When I decided to go vegan three years ago, I realised a couple of things. One of them includes not trusting the ingredient list written on labels, mostly because brands tend to list certain non-vegan things as “natural flavouring” or in E-numbers i.e. the confusing codes for the different additives. (Although, cross-checking the ingredient list is something that benefits vegans and non-vegans alike. Sneaky, sneaky mass commercial food producers.)
Often enough, I have to pull the item up on Google and a revelation ensues. Carmine, for instance, is a commonly-used red food dye made from crushed beetles. Vitamin D3 in boxed orange juice comes from sheep wool. Wine is commonly filtered through egg whites and casein, a protein from milk. It truly is eye-opening when you’re aware of the minuscule things that go into your food.

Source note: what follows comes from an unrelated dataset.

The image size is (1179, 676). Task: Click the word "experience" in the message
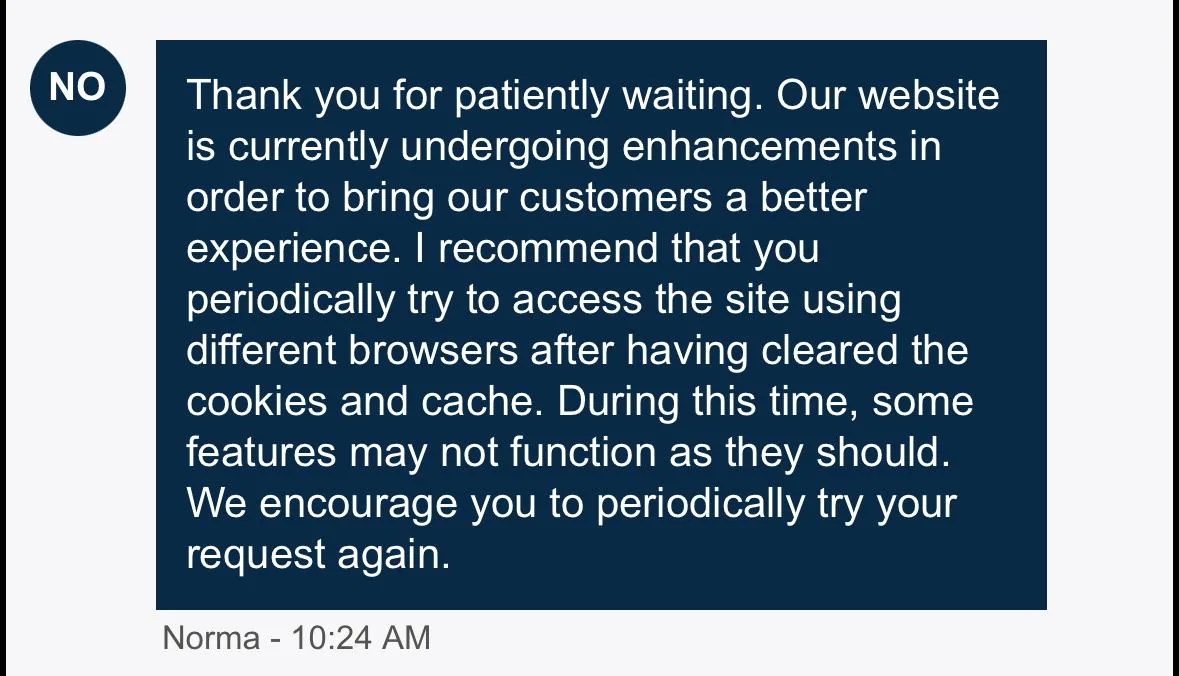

It might seem a little sad that I’m unable to eat the average gummy bear, marshmallow or even Singapore’s beloved beancurd pudding – the traditional tofu-y one is fine – because it contains gelatine. But! Did you also know that Oreos are vegan, alongside McCormick’s Bacon Bits, Pop-Tarts and Hershey’s chocolate syrup? Ah, where would I be if I didn’t have these on a lousy day that can only be made better by sweet things.

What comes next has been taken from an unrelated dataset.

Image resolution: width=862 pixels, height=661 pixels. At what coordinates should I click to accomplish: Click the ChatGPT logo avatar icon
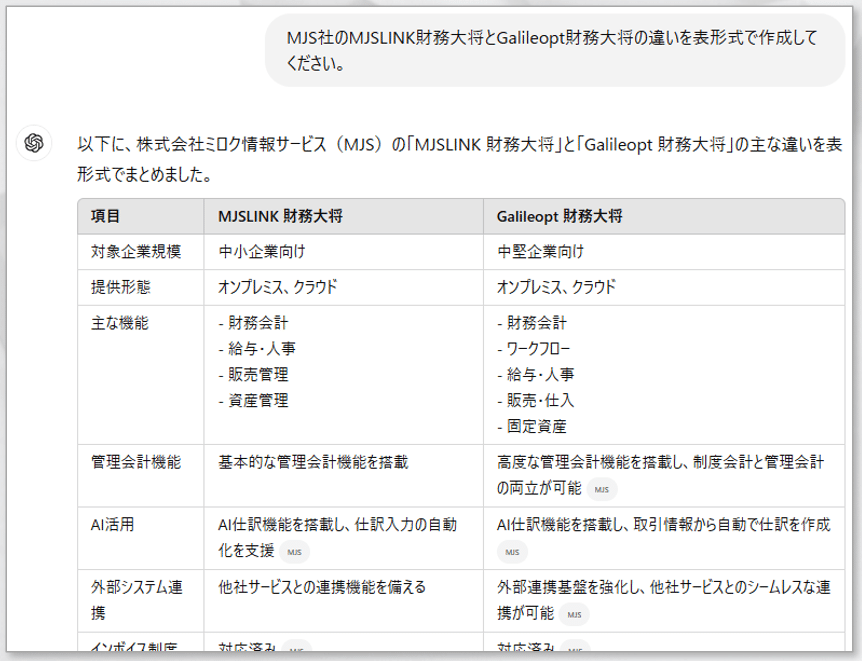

So, the next time you pick out something for a vegan – or if you intend to become a vegan yourself, or if you just want to be super sure about what you’re eating – check the ingredients. The surest way of making sure anything is vegan: Google. Look out for vegan labels as well, or maybe even whip up something yourself – like this no-bake cacao tart courtesy of Bella Koh of The Cat Kitchen – so you’re in control of what goes into your food.